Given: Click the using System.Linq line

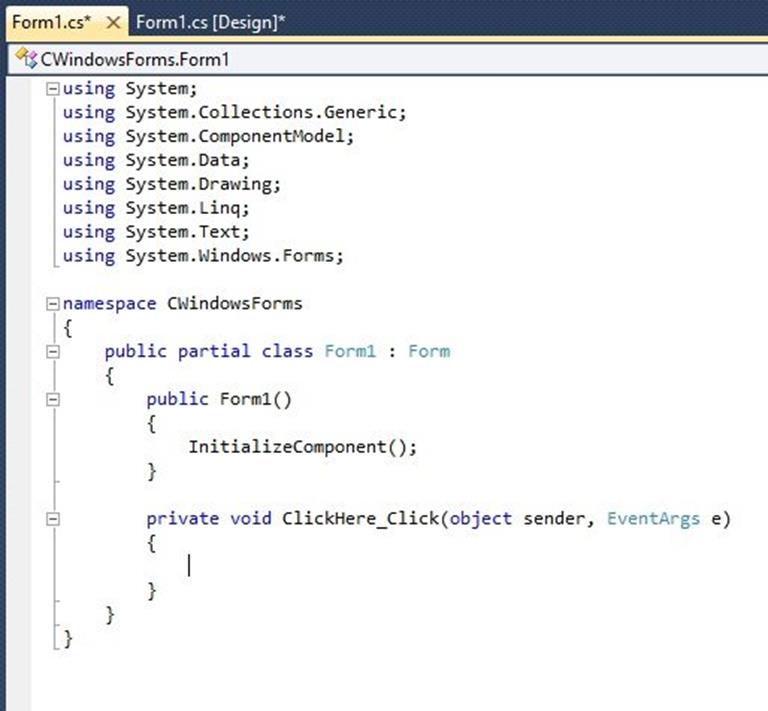Looking at the screenshot, I should [x=156, y=208].
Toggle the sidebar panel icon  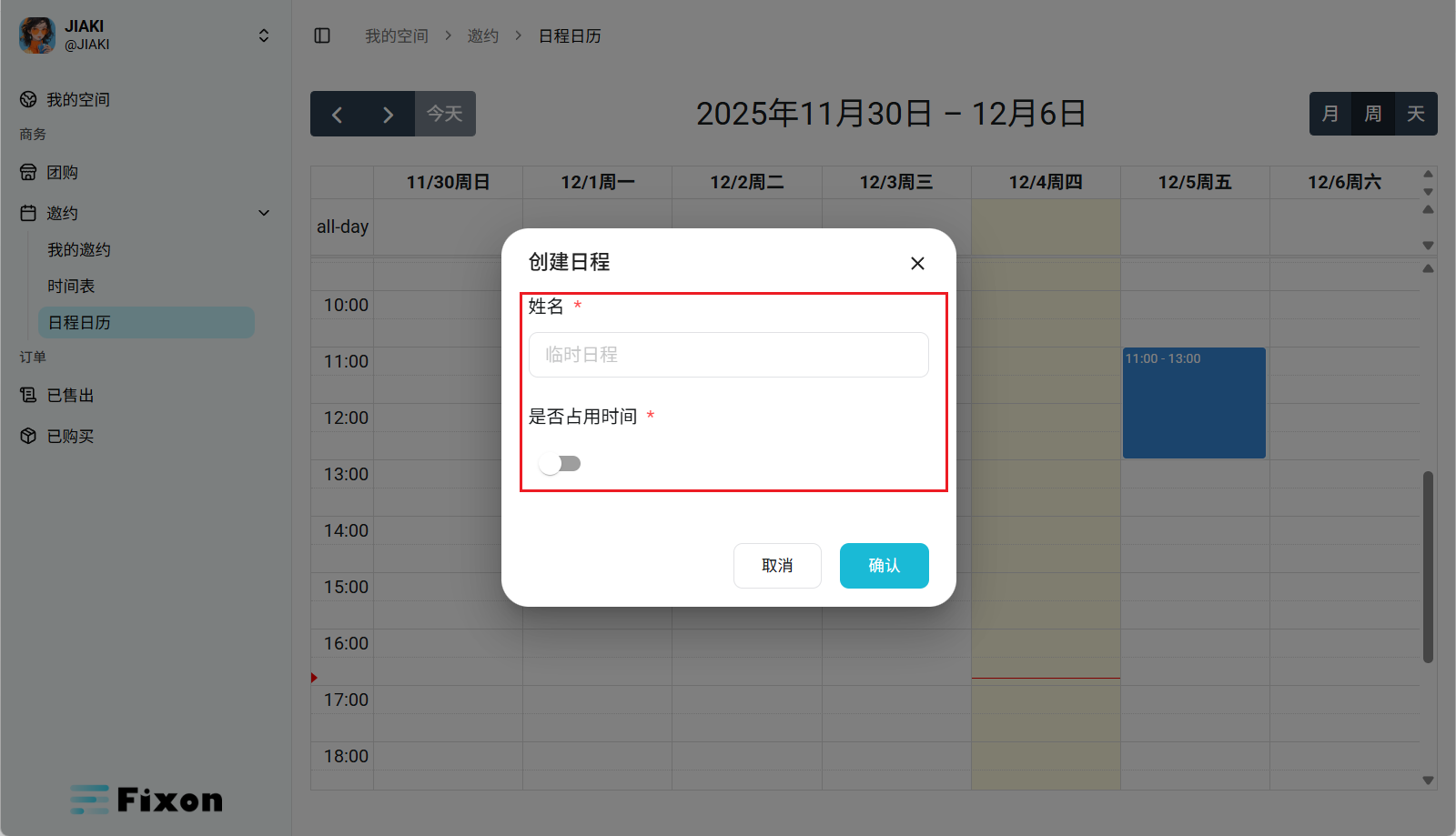tap(322, 35)
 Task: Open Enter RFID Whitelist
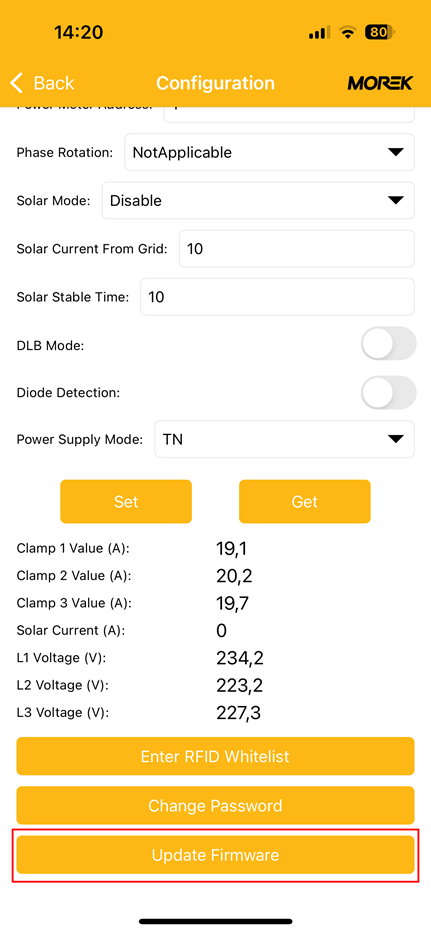click(x=216, y=756)
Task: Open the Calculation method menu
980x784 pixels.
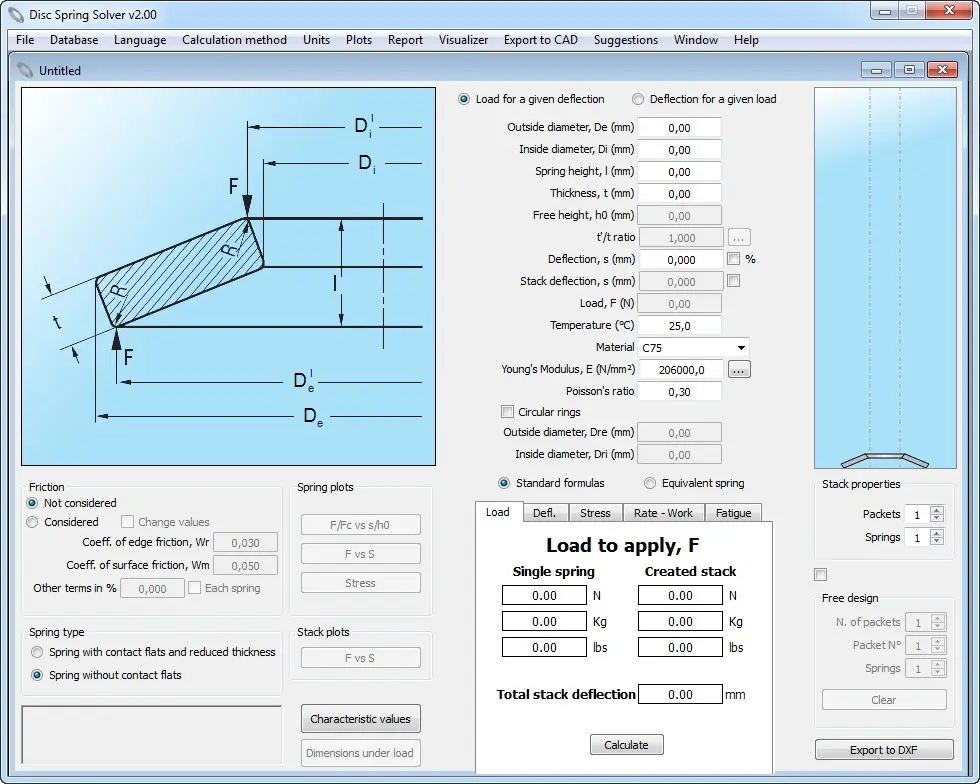Action: click(234, 40)
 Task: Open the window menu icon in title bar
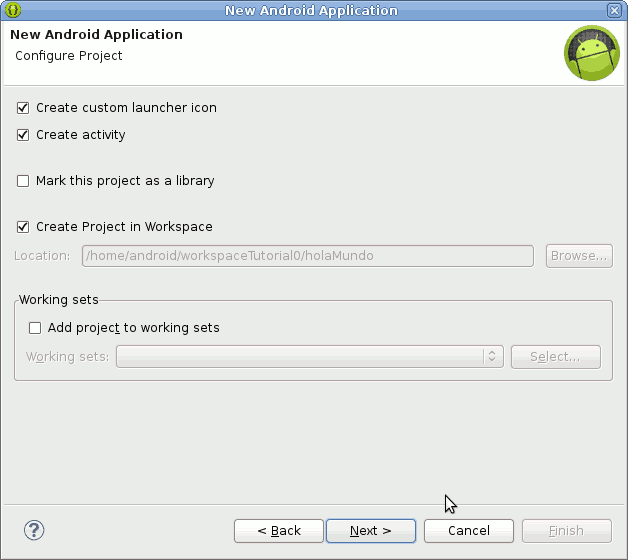pyautogui.click(x=13, y=11)

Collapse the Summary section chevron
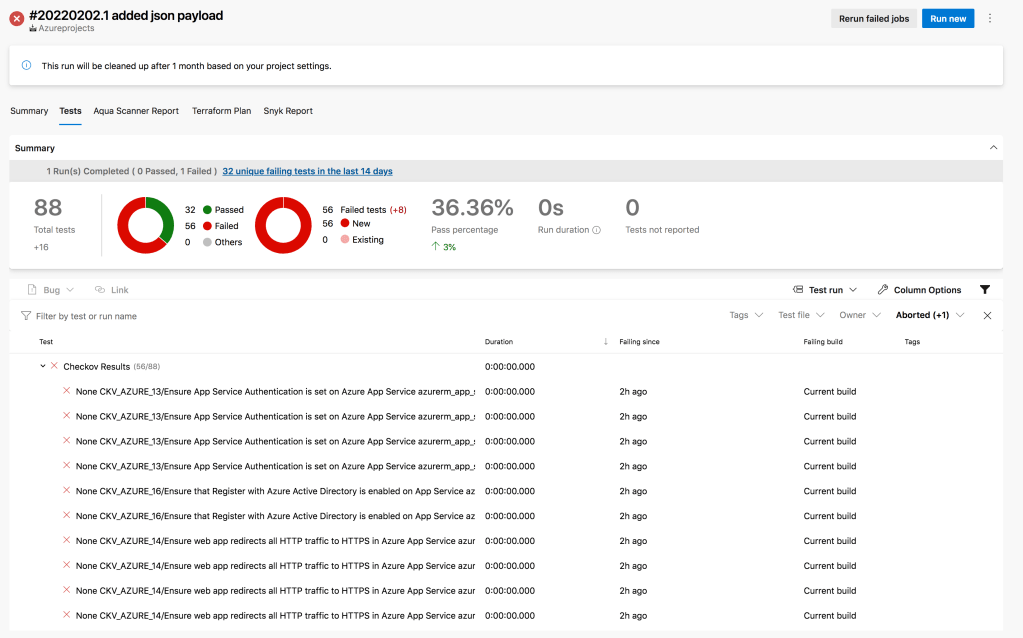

::::

Task instructions. With the pictures left out, copy exactly the lines above from the line containing "Task: Open Enter RFID Whitelist" through the last line of the entries.

Output of the task.
 Task: Open Enter RFID Whitelist
click(x=216, y=756)
Task: Open the Calculation method menu
980x784 pixels.
Action: click(234, 40)
 Task: Open the window menu icon in title bar
pyautogui.click(x=13, y=11)

Collapse the Summary section chevron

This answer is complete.